The model takes into account various logistical difficulties facing the researchers, such as the bottleneck caused by the lack of capacity in clinical trials, by calculating in the costs needed to tackle such issues.
"We will have to look to the east — China, India, Russia — to do more clinical trials," he says, in an attempt to overcome this bottleneck. But he maintains that once there is a new vaccine, it will attract a huge market.
Around 90 per cent of countries currently vaccinate their children against TB with the Bacillus Calmette-Guérin (BCG) vaccine, using 100,000 doses each year. BCG protects children from severe forms of TB but does not protect adults from pulmonary TB — the most common and infectious form of the disease.
A more effective vaccine would save huge amounts on treatment, which costs European countries alone about US$3 billion a year.
Low take-up
But even if the money for trials becomes available and an effective vaccine emerges, further problems may await.

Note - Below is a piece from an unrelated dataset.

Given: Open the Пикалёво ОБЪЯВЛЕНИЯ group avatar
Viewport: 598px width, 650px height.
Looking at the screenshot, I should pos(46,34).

Data to be published later this year in a special vaccines issue of the journal Tuberculosis show that some developing countries may be reluctant to accept new TB vaccines.

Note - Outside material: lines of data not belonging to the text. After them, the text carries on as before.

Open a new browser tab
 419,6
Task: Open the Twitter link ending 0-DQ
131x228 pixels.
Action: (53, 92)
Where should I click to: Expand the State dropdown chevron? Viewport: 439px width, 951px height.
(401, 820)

Several factors seem to determine whether countries are prepared to shoulder the costs of a new vaccine campaign, including whether the vaccine has been tested in their own country.
The study's authors conducted 86 structured interviews with public health clinicians, politicians and senior civil servants from health and finance ministries in countries with the highest burden of the disease: Brazil, Cambodia, China, India, South Africa, Mozambique, Romania and Russia.
Lew Barker, senior medical advisor at the Aeras Global TB Vaccine Foundation in the United States, says their study sought to gauge the opinions of people in high-burden countries who are likely to be involved in making decisions about whether to adopt TB vaccines when they become available.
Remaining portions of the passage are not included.